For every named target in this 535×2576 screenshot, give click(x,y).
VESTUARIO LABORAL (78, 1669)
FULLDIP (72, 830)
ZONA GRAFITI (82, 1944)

--

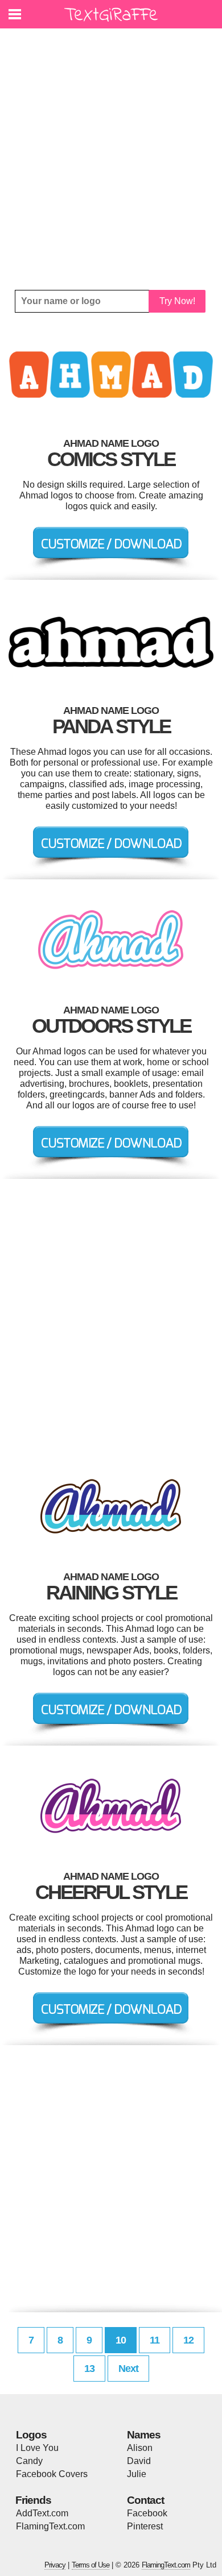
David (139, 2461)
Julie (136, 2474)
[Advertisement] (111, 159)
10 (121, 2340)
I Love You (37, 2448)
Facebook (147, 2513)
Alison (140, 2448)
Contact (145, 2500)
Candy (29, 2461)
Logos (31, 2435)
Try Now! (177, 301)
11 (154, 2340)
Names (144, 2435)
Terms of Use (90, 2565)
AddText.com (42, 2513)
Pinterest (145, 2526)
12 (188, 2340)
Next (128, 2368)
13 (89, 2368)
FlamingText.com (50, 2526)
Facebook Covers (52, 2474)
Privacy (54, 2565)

---

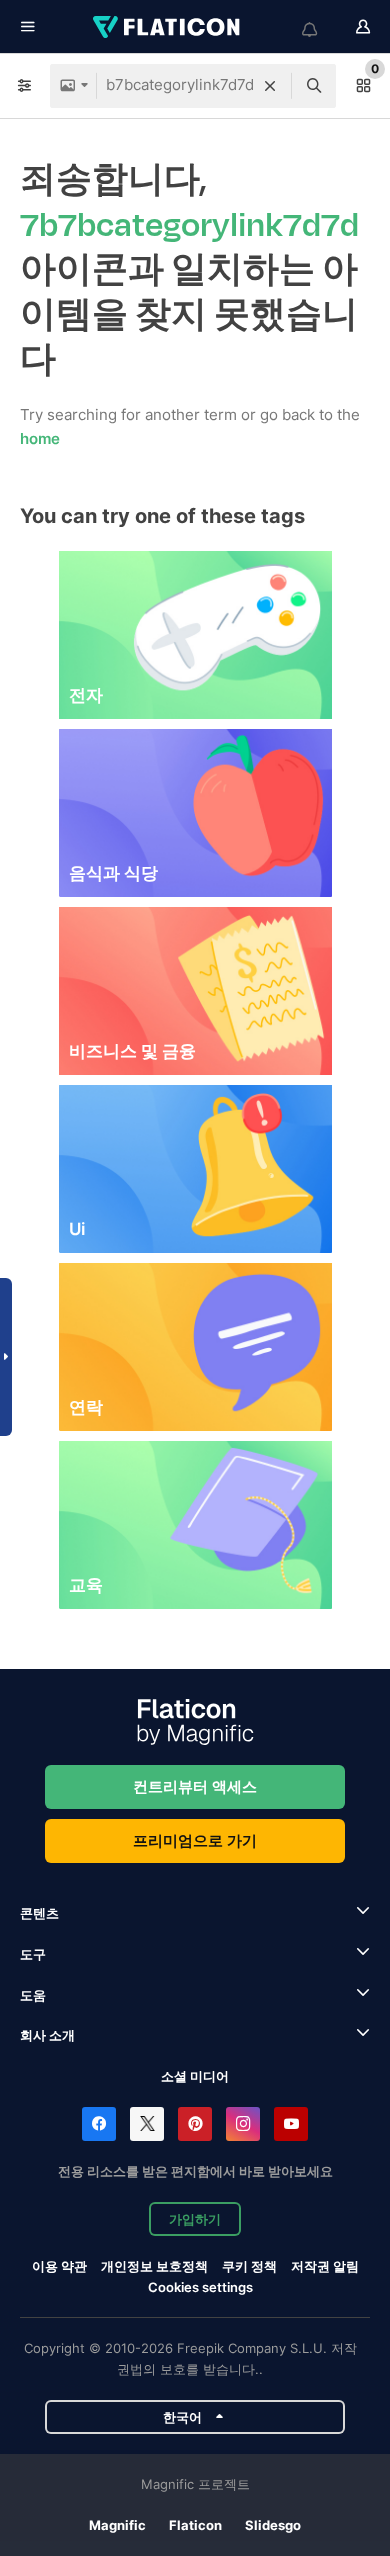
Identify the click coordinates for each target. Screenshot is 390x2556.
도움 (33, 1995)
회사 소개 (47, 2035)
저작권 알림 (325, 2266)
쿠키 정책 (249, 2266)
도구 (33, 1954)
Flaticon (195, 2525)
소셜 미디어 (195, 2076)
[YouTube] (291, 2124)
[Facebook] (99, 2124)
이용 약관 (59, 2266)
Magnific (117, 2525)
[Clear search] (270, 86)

WHAT YOU NEED TO DO. The stretch of entries above that starts with the line containing "For every named" and goes on through the line containing "ZONA GRAFITI (82, 1944)" is to be transcribed exactly, and no other line is to be transcribed.

THE ANSWER.
For every named target in this 535×2576 screenshot, give click(x,y).
VESTUARIO LABORAL (78, 1669)
FULLDIP (72, 830)
ZONA GRAFITI (82, 1944)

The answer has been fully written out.